TASK INSTRUCTIONS:
Rewrite the records below, replacing "Hybrid" with "Satellite" and leaving everything else unchanged.

DATA PROVIDED:
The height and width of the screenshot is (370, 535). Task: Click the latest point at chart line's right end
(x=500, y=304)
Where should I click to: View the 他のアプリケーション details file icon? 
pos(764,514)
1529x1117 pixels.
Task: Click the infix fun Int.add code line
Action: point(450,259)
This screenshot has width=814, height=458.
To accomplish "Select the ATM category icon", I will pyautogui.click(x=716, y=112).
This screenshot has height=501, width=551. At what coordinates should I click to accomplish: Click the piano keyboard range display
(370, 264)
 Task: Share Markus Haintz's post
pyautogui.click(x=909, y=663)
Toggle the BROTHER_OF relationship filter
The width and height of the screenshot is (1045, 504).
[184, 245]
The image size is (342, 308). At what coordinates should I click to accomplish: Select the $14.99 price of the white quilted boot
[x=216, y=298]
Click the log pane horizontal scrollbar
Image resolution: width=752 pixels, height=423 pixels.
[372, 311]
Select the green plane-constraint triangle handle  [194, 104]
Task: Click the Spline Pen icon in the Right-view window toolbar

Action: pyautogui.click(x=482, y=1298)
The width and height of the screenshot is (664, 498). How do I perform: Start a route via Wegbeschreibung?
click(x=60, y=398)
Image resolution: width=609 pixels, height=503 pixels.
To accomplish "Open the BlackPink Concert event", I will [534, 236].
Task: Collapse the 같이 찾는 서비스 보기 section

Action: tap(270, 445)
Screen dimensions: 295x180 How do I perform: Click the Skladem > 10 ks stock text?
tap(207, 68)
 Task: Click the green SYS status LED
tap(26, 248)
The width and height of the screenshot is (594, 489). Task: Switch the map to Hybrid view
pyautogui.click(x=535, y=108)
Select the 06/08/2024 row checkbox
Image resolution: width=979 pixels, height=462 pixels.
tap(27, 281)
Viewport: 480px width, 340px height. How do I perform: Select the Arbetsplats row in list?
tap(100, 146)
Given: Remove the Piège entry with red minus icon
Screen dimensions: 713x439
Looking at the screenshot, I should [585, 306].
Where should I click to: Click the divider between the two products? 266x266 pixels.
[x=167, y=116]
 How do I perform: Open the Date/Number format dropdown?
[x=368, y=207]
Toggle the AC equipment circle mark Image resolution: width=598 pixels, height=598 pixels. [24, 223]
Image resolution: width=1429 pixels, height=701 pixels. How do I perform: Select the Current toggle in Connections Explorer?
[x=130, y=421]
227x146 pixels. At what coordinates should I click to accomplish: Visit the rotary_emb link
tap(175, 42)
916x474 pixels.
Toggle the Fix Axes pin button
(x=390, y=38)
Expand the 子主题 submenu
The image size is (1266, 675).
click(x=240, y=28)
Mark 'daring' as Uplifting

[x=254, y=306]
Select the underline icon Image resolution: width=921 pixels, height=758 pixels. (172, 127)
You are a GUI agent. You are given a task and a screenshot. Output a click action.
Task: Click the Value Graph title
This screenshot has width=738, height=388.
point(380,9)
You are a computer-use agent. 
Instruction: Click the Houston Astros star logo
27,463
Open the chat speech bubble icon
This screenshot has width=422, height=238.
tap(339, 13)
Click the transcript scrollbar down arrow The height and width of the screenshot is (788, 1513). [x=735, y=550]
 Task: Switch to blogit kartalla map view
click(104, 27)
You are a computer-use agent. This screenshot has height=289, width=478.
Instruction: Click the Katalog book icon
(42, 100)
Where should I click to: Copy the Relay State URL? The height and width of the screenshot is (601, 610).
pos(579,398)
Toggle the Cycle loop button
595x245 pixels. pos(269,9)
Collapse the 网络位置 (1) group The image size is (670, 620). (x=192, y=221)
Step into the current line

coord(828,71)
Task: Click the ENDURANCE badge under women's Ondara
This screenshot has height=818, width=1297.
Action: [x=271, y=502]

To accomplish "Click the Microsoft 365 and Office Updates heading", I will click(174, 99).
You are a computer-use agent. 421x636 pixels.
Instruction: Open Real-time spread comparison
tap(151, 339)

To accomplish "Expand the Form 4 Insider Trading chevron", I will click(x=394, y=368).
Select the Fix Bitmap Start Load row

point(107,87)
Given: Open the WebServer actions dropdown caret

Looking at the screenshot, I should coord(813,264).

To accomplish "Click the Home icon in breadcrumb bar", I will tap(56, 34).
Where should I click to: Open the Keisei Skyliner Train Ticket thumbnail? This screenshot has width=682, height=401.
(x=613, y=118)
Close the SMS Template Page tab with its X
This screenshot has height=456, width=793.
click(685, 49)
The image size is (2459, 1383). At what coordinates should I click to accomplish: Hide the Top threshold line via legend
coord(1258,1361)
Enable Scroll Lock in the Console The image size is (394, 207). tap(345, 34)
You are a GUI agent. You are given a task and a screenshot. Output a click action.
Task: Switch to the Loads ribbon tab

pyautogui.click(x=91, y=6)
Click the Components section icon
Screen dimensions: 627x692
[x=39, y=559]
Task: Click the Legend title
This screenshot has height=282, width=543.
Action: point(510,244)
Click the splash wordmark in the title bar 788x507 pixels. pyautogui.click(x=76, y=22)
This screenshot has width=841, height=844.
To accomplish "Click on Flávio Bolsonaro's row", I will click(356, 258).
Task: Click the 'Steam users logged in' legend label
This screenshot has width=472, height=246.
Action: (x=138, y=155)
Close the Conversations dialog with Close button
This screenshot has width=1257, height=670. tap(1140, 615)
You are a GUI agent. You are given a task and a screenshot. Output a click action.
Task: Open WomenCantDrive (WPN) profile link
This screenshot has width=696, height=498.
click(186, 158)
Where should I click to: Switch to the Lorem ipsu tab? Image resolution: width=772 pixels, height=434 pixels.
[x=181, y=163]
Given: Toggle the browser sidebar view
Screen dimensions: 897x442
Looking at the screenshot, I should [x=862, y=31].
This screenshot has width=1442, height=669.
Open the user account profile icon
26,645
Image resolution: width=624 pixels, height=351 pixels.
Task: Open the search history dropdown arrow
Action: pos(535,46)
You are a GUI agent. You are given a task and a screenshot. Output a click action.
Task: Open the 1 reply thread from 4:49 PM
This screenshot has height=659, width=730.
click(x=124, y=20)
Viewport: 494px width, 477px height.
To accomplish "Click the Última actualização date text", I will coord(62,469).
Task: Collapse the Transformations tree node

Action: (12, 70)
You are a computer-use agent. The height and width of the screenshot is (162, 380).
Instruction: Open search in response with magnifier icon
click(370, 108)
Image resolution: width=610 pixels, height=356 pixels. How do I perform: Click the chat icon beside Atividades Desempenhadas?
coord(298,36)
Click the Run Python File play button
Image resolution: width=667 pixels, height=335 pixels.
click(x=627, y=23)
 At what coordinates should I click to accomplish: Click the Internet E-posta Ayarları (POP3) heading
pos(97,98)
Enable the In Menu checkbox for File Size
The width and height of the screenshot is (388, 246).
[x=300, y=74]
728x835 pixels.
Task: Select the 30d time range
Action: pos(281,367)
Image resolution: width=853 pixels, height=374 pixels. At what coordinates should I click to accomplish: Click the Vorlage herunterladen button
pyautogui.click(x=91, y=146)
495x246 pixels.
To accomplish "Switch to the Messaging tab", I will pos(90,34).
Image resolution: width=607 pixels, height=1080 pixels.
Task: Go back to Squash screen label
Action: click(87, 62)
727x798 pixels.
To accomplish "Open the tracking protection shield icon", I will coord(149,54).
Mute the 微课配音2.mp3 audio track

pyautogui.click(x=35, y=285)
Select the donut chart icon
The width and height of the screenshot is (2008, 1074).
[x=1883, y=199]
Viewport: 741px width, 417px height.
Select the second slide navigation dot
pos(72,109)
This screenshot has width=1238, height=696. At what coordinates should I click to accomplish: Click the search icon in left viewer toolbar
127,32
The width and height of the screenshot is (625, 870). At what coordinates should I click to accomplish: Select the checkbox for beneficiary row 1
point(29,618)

RESULT OF THE TASK:
The height and width of the screenshot is (370, 535). Task: Click the latest point at chart line's right end
(x=500, y=304)
Where should I click to: View the 他のアプリケーション details file icon? 
pos(764,514)
1529x1117 pixels.
Task: Click the infix fun Int.add code line
Action: point(450,259)
This screenshot has width=814, height=458.
To accomplish "Select the ATM category icon", I will pyautogui.click(x=716, y=112).
This screenshot has height=501, width=551. At what coordinates should I click to accomplish: Click the piano keyboard range display
(370, 264)
 Task: Share Markus Haintz's post
pyautogui.click(x=909, y=663)
Toggle the BROTHER_OF relationship filter
The width and height of the screenshot is (1045, 504).
[184, 245]
The image size is (342, 308). At what coordinates should I click to accomplish: Select the $14.99 price of the white quilted boot
[x=216, y=298]
Click the log pane horizontal scrollbar
Image resolution: width=752 pixels, height=423 pixels.
[372, 311]
Select the green plane-constraint triangle handle  [194, 104]
Task: Click the Spline Pen icon in the Right-view window toolbar

Action: pyautogui.click(x=482, y=1298)
The width and height of the screenshot is (664, 498). How do I perform: Start a route via Wegbeschreibung?
click(x=60, y=398)
Image resolution: width=609 pixels, height=503 pixels.
To accomplish "Open the BlackPink Concert event", I will [534, 236].
Task: Collapse the 같이 찾는 서비스 보기 section

Action: tap(270, 445)
Screen dimensions: 295x180 How do I perform: Click the Skladem > 10 ks stock text?
tap(207, 68)
 Task: Click the green SYS status LED
tap(26, 248)
The width and height of the screenshot is (594, 489). Task: Switch the map to Satellite view
pyautogui.click(x=535, y=108)
Select the 06/08/2024 row checkbox
Image resolution: width=979 pixels, height=462 pixels.
tap(27, 281)
Viewport: 480px width, 340px height. How do I perform: Select the Arbetsplats row in list?
tap(100, 146)
Given: Remove the Piège entry with red minus icon
Screen dimensions: 713x439
Looking at the screenshot, I should [585, 306].
Where should I click to: Click the divider between the two products? 266x266 pixels.
[x=167, y=116]
 How do I perform: Open the Date/Number format dropdown?
[x=368, y=207]
Toggle the AC equipment circle mark Image resolution: width=598 pixels, height=598 pixels. [24, 223]
Image resolution: width=1429 pixels, height=701 pixels. How do I perform: Select the Current toggle in Connections Explorer?
[x=130, y=421]
227x146 pixels. At what coordinates should I click to accomplish: Visit the rotary_emb link
tap(175, 42)
916x474 pixels.
Toggle the Fix Axes pin button
(x=390, y=38)
Expand the 子主题 submenu
The image size is (1266, 675).
click(x=240, y=28)
Mark 'daring' as Uplifting

[x=254, y=306]
Select the underline icon Image resolution: width=921 pixels, height=758 pixels. (172, 127)
You are a GUI agent. You are given a task and a screenshot. Output a click action.
Task: Click the Value Graph title
This screenshot has width=738, height=388.
point(380,9)
You are a computer-use agent. 
Instruction: Click the Houston Astros star logo
27,463
Open the chat speech bubble icon
This screenshot has width=422, height=238.
tap(339, 13)
Click the transcript scrollbar down arrow The height and width of the screenshot is (788, 1513). [x=735, y=550]
 Task: Switch to blogit kartalla map view
click(104, 27)
You are a computer-use agent. This screenshot has height=289, width=478.
Instruction: Click the Katalog book icon
(42, 100)
Where should I click to: Copy the Relay State URL? The height and width of the screenshot is (601, 610).
pos(579,398)
Toggle the Cycle loop button
595x245 pixels. pos(269,9)
Collapse the 网络位置 (1) group The image size is (670, 620). (x=192, y=221)
Step into the current line

coord(828,71)
Task: Click the ENDURANCE badge under women's Ondara
This screenshot has height=818, width=1297.
Action: [x=271, y=502]

To accomplish "Click the Microsoft 365 and Office Updates heading", I will click(174, 99).
You are a computer-use agent. 421x636 pixels.
Instruction: Open Real-time spread comparison
tap(151, 339)

To accomplish "Expand the Form 4 Insider Trading chevron", I will click(x=394, y=368).
Select the Fix Bitmap Start Load row

point(107,87)
Given: Open the WebServer actions dropdown caret

Looking at the screenshot, I should coord(813,264).

To accomplish "Click the Home icon in breadcrumb bar", I will tap(56, 34).
Where should I click to: Open the Keisei Skyliner Train Ticket thumbnail? This screenshot has width=682, height=401.
(x=613, y=118)
Close the SMS Template Page tab with its X
This screenshot has height=456, width=793.
click(685, 49)
The image size is (2459, 1383). At what coordinates should I click to accomplish: Hide the Top threshold line via legend
coord(1258,1361)
Enable Scroll Lock in the Console The image size is (394, 207). tap(345, 34)
You are a GUI agent. You are given a task and a screenshot. Output a click action.
Task: Switch to the Loads ribbon tab

pyautogui.click(x=91, y=6)
Click the Components section icon
Screen dimensions: 627x692
[x=39, y=559]
Task: Click the Legend title
This screenshot has height=282, width=543.
Action: point(510,244)
Click the splash wordmark in the title bar 788x507 pixels. pyautogui.click(x=76, y=22)
This screenshot has width=841, height=844.
To accomplish "Click on Flávio Bolsonaro's row", I will click(356, 258).
Task: Click the 'Steam users logged in' legend label
This screenshot has width=472, height=246.
Action: (x=138, y=155)
Close the Conversations dialog with Close button
This screenshot has width=1257, height=670. tap(1140, 615)
You are a GUI agent. You are given a task and a screenshot. Output a click action.
Task: Open WomenCantDrive (WPN) profile link
This screenshot has width=696, height=498.
click(186, 158)
Where should I click to: Switch to the Lorem ipsu tab? Image resolution: width=772 pixels, height=434 pixels.
[x=181, y=163]
Given: Toggle the browser sidebar view
Screen dimensions: 897x442
Looking at the screenshot, I should [x=862, y=31].
This screenshot has width=1442, height=669.
Open the user account profile icon
26,645
Image resolution: width=624 pixels, height=351 pixels.
Task: Open the search history dropdown arrow
Action: pos(535,46)
You are a GUI agent. You are given a task and a screenshot. Output a click action.
Task: Open the 1 reply thread from 4:49 PM
This screenshot has height=659, width=730.
click(x=124, y=20)
Viewport: 494px width, 477px height.
To accomplish "Click the Última actualização date text", I will coord(62,469).
Task: Collapse the Transformations tree node

Action: (12, 70)
You are a computer-use agent. The height and width of the screenshot is (162, 380).
Instruction: Open search in response with magnifier icon
click(370, 108)
Image resolution: width=610 pixels, height=356 pixels. How do I perform: Click the chat icon beside Atividades Desempenhadas?
coord(298,36)
Click the Run Python File play button
Image resolution: width=667 pixels, height=335 pixels.
click(x=627, y=23)
 At what coordinates should I click to accomplish: Click the Internet E-posta Ayarları (POP3) heading
pos(97,98)
Enable the In Menu checkbox for File Size
The width and height of the screenshot is (388, 246).
[x=300, y=74]
728x835 pixels.
Task: Select the 30d time range
Action: pos(281,367)
Image resolution: width=853 pixels, height=374 pixels. At what coordinates should I click to accomplish: Click the Vorlage herunterladen button
pyautogui.click(x=91, y=146)
495x246 pixels.
To accomplish "Switch to the Messaging tab", I will pos(90,34).
Image resolution: width=607 pixels, height=1080 pixels.
Task: Go back to Squash screen label
Action: click(87, 62)
727x798 pixels.
To accomplish "Open the tracking protection shield icon", I will coord(149,54).
Mute the 微课配音2.mp3 audio track

pyautogui.click(x=35, y=285)
Select the donut chart icon
The width and height of the screenshot is (2008, 1074).
[x=1883, y=199]
Viewport: 741px width, 417px height.
Select the second slide navigation dot
pos(72,109)
This screenshot has width=1238, height=696. At what coordinates should I click to accomplish: Click the search icon in left viewer toolbar
127,32
The width and height of the screenshot is (625, 870). At what coordinates should I click to accomplish: Select the checkbox for beneficiary row 1
point(29,618)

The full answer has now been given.